Global site certificates
A global site certificate is a special-purpose server certificate whose key length is greater than 128 bits. A global site certificate consists of a server certificate and an accompanying intermediate-CA certificate. You must import the global site certificate and its key from the server to the Citrix ADC appliance.
How global site certificates work
Export versions of browsers use 40-bit encryption to initiate connections to SSL Web-servers. The server responds to connection requests by sending its certificate. The client and server then decide on an encryption strength based on the server certificate type:
- If the server certificate is a normal certificate and not a global site certificate, the export client and server complete the SSL handshake and uses 40-bit encryption for data transfer.
- If the server certificate is a global site certificate (and if the export client feature is supported by the browser), the export client automatically upgrades to 128-bit encryption for data transfer.
If the server certificate is a global site certificate, the server sends its certificate, along with the accompanying intermediate-CA certificate. The browser first validates the intermediate-CA certificate by using one of the Root-CA certificates that are normally included in web browsers. Upon successful validation of the intermediate-CA certificate, the browser uses the intermediate-CA certificate to validate the server certificate. Once the server is successfully validated, the browser renegotiates (upgrades) the SSL connection to 128-bit encryption.
With Microsoft’s Server Gated Cryptography (SGC), if the Microsoft IIS server is configured with an SGC certificate, export clients that receive the certificate renegotiate to use128-bit encryption.
Import a global site certificate
To import a global site certificate, first export the certificate and server key from the Web server. Global site certificates are generally exported in some binary format, therefore, before importing the global site certificate, convert the certificate and key to the PEM format.
To import a global site certificate
Using a text editor, copy the server certificate and the accompanying intermediate-CA certificate into two separate files.
The individual PEM encoded certificate will begin with the header —– BEGIN CERTIFICATE—– and end with the trailer —–END CERTIFICATE—–.
Use an SFTP client to transfer the server certificate, intermediate-CA certificate, and server-key to the Citrix ADC appliance.
Use the following OpenSSL command to identify the server certificate and intermediate-CA certificate from the two separate files.

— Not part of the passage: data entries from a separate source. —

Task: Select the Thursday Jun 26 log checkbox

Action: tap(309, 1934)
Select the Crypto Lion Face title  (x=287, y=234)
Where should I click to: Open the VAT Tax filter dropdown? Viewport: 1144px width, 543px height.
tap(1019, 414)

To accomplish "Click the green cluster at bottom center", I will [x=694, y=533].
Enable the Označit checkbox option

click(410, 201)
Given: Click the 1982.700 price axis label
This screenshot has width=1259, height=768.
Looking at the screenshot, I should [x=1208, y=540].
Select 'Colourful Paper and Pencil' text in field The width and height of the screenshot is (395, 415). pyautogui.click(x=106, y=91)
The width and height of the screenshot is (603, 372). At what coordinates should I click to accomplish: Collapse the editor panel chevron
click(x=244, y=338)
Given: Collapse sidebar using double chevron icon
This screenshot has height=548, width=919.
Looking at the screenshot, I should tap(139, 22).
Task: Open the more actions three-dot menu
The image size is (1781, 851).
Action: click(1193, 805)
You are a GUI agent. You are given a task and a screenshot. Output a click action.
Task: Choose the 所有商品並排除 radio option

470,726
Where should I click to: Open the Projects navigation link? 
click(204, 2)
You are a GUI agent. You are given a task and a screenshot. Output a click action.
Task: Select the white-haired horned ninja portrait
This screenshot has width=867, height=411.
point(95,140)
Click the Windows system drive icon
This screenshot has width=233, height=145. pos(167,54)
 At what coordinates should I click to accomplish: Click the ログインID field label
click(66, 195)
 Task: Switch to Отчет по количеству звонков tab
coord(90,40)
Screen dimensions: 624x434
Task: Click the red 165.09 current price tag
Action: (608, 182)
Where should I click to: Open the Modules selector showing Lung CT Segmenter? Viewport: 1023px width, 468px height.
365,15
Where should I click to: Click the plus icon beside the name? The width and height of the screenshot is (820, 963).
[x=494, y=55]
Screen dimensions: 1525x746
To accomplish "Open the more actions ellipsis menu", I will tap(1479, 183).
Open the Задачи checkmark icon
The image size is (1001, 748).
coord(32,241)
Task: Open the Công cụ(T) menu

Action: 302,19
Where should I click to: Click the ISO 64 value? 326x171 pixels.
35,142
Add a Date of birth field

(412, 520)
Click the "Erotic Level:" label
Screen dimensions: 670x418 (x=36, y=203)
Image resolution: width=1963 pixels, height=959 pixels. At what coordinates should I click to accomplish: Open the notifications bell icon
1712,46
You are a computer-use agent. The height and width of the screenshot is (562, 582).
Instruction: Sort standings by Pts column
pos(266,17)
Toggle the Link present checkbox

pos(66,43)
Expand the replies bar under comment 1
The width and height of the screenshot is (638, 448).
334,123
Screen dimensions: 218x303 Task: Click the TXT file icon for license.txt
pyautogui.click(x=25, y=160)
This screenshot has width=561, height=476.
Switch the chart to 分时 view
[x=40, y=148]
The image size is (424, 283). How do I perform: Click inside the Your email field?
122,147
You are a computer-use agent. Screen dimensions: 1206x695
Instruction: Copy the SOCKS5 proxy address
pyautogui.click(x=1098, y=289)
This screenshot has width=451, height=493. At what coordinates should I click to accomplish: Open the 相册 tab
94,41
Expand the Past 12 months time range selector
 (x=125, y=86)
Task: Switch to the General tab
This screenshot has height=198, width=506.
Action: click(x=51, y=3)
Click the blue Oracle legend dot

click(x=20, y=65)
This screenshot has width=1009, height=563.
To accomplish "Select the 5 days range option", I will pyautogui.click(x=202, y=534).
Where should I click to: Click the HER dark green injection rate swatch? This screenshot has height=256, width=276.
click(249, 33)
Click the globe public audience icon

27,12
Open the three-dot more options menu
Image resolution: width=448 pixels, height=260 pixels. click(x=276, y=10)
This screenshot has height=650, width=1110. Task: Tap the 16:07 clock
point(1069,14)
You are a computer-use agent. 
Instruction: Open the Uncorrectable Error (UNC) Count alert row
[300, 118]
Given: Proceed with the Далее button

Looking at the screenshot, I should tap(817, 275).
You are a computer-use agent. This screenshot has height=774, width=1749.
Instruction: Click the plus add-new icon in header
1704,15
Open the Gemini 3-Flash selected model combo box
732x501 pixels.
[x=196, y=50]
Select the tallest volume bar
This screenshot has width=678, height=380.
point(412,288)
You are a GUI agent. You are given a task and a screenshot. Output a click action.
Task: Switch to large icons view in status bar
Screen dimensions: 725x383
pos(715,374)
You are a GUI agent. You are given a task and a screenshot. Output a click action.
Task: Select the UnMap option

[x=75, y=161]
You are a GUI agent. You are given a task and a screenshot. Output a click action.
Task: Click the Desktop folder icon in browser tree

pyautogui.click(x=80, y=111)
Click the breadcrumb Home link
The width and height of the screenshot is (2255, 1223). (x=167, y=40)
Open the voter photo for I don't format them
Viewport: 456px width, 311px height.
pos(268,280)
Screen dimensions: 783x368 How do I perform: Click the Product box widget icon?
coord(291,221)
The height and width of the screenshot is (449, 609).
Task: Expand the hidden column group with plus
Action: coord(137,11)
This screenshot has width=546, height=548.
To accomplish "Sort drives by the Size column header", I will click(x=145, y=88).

Note: You can launch the OpenSSL interface from the configuration utility. In the navigation pane, click SSL. In the details pane, under Tools, click Open SSL interface.
openssl x509 -in >path of the CA cert file< text X509v3 Basic Constraints: CA:TRUE X509v3 Key Usage: Certificate Sign, CRL Sign Netscape Cert Type: SSL CA, S/MIME CA openssl x509 -in >path of the server certificate file< -text X509v3 Basic Constraints: CA:FALSE Netscape Cert Type: SSL Server
At the FreeBSD shell prompt, enter the following command:
openssl x509 -in cert.pem -text | more
Where cert.pem is one of the two certificate files.
Read the Subject field in the command output. For example,
Subject: C=US, ST=Oregon, L=Portland, O=mycompany, Inc., OU=IT, CN=www.mycompany.com
If the CN field in the Subject matches the domain-name of your Web site, then this is the server certificate and the other certificate is the accompanying intermediate-CA certificate.
Use the server certificate and its private key) to create a certificate key pair on the Citrix ADC appliance. For details on creating a certificate-key pair on the Citrix ADC, see Add a certificate key pair.
Add the intermediate-CA certificate on the Citrix ADC appliance. Use the server certificate you created in step 4 to sign this intermediate certificate. For details on creating an Intermediate-CA certificate on the Citrix ADC, see Generate a test certificate.